Records from a data source:
==============================

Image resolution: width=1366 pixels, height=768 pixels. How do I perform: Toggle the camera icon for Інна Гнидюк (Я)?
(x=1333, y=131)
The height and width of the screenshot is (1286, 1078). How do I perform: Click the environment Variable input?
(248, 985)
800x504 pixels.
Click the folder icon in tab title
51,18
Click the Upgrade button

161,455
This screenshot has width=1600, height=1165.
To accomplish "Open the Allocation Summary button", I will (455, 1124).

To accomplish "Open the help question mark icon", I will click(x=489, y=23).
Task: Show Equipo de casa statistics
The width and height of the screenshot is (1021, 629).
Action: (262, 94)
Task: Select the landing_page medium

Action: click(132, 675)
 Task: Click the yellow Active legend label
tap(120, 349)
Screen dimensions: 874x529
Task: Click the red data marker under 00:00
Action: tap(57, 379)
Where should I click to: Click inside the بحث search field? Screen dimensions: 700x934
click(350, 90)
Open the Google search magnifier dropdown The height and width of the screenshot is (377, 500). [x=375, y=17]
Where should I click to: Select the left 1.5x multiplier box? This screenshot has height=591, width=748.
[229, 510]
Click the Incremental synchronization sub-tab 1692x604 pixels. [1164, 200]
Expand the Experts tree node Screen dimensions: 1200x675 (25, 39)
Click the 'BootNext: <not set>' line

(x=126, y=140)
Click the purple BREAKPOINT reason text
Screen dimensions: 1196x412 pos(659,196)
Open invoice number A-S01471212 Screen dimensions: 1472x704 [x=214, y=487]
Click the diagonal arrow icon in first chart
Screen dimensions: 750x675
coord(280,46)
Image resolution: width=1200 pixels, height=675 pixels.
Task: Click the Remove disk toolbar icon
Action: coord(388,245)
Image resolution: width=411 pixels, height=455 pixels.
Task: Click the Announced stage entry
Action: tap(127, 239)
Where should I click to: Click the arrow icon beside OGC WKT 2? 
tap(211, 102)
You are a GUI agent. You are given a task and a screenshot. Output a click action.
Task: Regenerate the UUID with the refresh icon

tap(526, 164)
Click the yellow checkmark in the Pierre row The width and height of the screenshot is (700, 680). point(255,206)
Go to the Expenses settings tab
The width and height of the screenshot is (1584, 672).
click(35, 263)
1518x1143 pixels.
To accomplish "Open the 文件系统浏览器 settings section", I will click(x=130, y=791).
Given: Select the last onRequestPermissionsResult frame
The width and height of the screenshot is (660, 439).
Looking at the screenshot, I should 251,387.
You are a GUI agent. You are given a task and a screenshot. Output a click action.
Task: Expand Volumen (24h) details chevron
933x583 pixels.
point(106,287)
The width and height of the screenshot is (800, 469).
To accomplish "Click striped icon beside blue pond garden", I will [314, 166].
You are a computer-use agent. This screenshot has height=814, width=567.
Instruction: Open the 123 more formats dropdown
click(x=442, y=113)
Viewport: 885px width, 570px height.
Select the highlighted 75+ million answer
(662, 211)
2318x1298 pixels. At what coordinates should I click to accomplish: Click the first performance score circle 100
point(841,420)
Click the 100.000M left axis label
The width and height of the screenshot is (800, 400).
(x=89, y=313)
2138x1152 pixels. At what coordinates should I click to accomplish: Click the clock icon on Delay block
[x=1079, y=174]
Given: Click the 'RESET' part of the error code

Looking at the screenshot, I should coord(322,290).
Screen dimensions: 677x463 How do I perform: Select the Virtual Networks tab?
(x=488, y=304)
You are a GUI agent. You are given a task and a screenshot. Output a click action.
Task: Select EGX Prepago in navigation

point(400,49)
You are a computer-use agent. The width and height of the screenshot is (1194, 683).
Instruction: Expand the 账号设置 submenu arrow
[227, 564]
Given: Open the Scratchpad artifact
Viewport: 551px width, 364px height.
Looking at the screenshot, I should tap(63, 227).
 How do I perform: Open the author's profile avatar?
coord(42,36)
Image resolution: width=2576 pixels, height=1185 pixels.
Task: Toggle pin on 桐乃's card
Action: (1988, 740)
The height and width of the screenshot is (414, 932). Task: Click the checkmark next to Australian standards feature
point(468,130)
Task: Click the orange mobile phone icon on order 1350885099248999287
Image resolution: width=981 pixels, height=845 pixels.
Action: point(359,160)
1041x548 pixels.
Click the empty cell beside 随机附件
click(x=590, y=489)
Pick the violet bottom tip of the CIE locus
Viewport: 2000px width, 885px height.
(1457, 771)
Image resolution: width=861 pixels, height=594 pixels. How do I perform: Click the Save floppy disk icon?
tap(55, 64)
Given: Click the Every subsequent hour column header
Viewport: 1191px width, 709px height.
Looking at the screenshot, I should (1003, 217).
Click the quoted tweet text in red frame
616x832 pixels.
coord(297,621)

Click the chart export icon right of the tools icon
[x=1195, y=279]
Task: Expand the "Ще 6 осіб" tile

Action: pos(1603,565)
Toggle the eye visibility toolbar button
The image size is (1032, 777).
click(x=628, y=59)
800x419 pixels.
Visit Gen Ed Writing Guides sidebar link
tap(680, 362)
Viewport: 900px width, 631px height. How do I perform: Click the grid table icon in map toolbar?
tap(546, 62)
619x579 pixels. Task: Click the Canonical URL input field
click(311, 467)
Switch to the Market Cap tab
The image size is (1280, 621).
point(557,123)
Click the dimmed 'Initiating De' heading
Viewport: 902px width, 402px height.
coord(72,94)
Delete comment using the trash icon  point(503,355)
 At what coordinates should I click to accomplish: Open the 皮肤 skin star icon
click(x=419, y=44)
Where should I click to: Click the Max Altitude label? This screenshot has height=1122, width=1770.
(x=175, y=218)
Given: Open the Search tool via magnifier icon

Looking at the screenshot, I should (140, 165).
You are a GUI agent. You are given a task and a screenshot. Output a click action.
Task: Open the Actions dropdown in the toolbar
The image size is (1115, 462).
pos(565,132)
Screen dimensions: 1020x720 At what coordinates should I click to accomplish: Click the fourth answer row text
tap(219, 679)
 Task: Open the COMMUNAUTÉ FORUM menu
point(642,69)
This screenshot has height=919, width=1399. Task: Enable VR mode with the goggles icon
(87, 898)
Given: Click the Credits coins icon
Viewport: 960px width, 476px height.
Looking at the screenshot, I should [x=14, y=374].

==============================

REQUIREMENT:
Check each line of the data for "computer". Copy the lines where it turns up.

YOUR RESPONSE:
You are a computer-use agent. This screenshot has height=814, width=567.
You are a computer-use agent. The width and height of the screenshot is (1194, 683).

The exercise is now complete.